Se trata de un debate que no puede dejar fuera de su alcance la obra de Paul Celan, las ciencias médicas, problemas teológicos, la literatura hebrea israelí, el conflicto del Medio Oriente y la opresión de los palestinos o el negacionismo como una cuestión concerniente intrínsecamente a la memoria de la Shoá. Se trata entonces de un debate que sigue estos dos andariveles: un espectro que abarca un número amplio de posiciones filosóficas, epistemológicas y metodológicas y, en segundo lugar, un espectro que abarca una diversidad de disciplinas y tópicos que van desde la política contemporánea y coyuntural hasta la narratología histórica, desde el análisis crítico de las ciencias “duras” hasta problemas que conciernen a la literatura o la filosofía de la religión. En este contexto adquiere un sentido pertinente mencionar el carácter no especializado de la mayoría de los autores de este volumen en la cuestión del “holocausto”. Lo que los convoca no es el estudio intrínseco del Holocausto, sino la importancia de la problemática del Holocausto en relación con las corrientes dominantes de la cultura contemporánea en su sentido más amplio.
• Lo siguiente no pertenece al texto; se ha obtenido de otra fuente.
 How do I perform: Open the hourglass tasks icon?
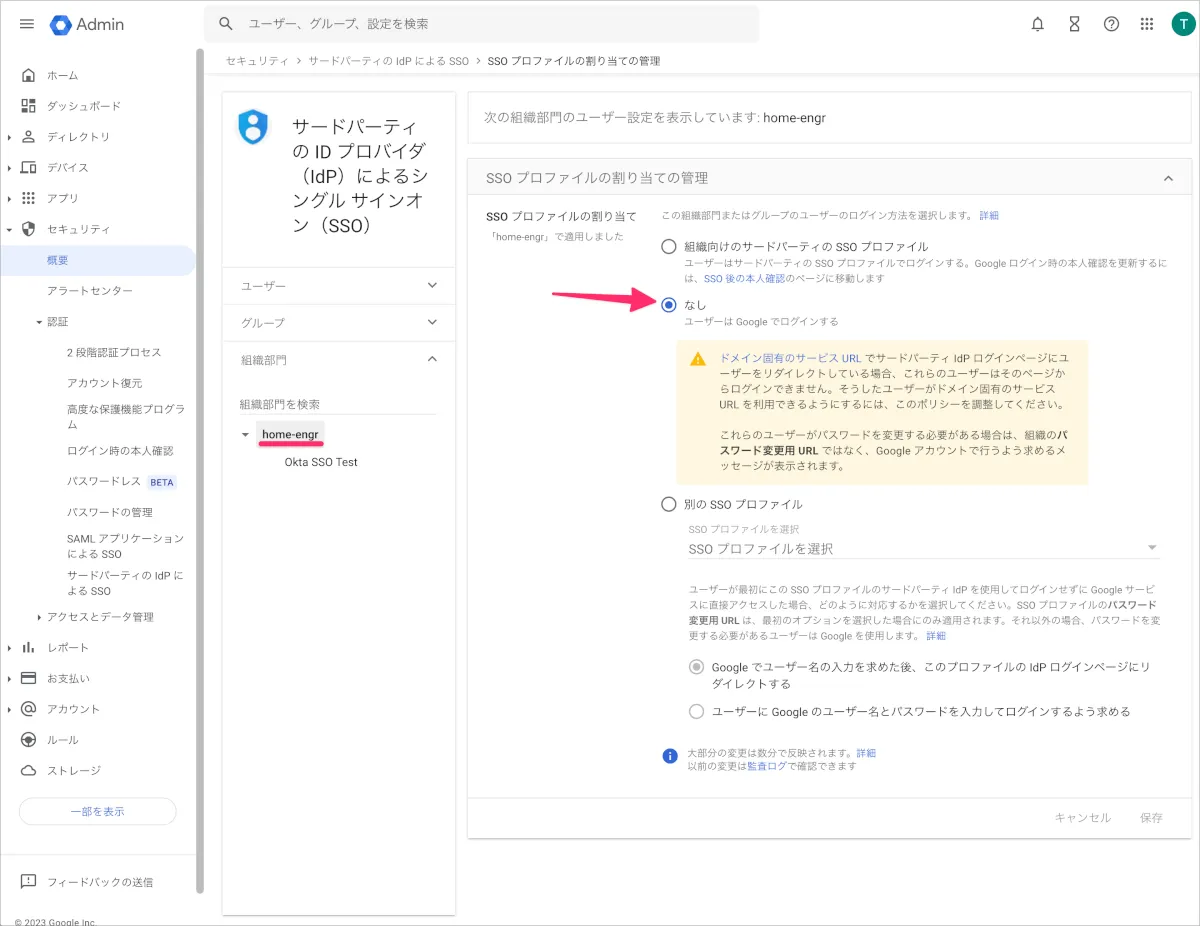1074,24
Tal relevancia se vuelve patente a través de los análisis minuciosos y situados que se llevan a cabo en cada aspecto. No son consecuencia de un principio de carácter abstracto identitario que le confiera algún estatuto especial al Holocausto a priori.
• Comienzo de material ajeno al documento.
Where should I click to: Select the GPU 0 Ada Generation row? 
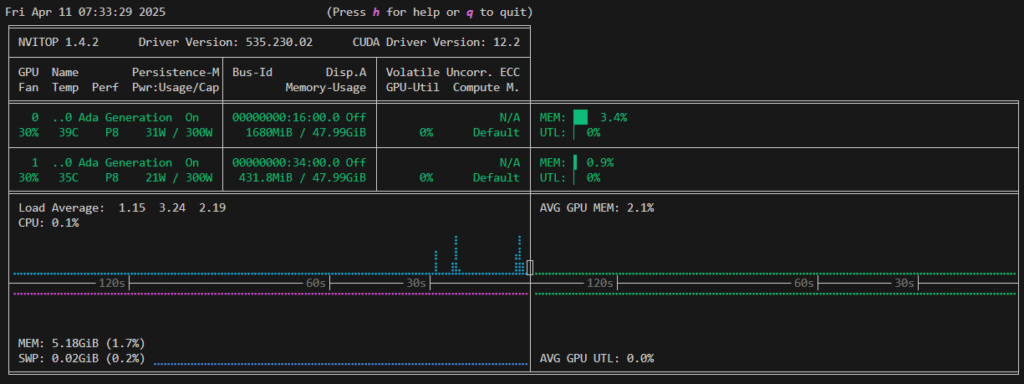[x=270, y=125]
La eficacia que el negacionismo consigue, al obligar al campo cognitivo a involucrarse en un debate que se experimenta como ineludible, no radica en este logro particular. Un debate negacionista que refiriera a cualquier otro tema convencional podría reducirse a discusiones entre especialistas sin consecuencia directa alguna comparable en el campo político cultural. En cambio, es allí donde la provocación negacionista logra sus pretensiones, que no radica en que los historiadores aprueben sus argumentos, sino en que sus argumentos sean efectivos en la sociedad en general, en lo que esperan encontrar eco en función de fenómenos que no son cognitivos, sino que pertenecen al orden de la psicosociología de las masas. El odio a los judíos no se basa en pruebas científicas. Las pruebas científicas no habrán de refutar ni de demostrar nada que incentive o reduzca el odio antisemita y el deseo de aniquilar a los judíos. En cambio, la conversación sobre el negacionismo, en su irradiación por fuera del campo de los santuarios académicos, circula en la modalidad del panfleto antisemita clásico, a la manera de los protocolos de los sabios de Sión, texto que no fue objeto de debates formales académicos en la época histórica que surgió (...)
En todo caso, hay que decirlo aun con más claridad: para la diseminación antisemita no hacen falta pruebas científicas, es suficiente con que una certeza sea puesta en duda por quien quiera que sea para que cualquier versión funcional al antisemitismo encuentre la posibilidad de fortalecerse.
(Del prólogo a En torno a los límites de la representación en su edición en castellano por la editorial de la Universidad de Quilmes, a la que también pertenecen los fragmentos de White, Biagioli y Friedlander.)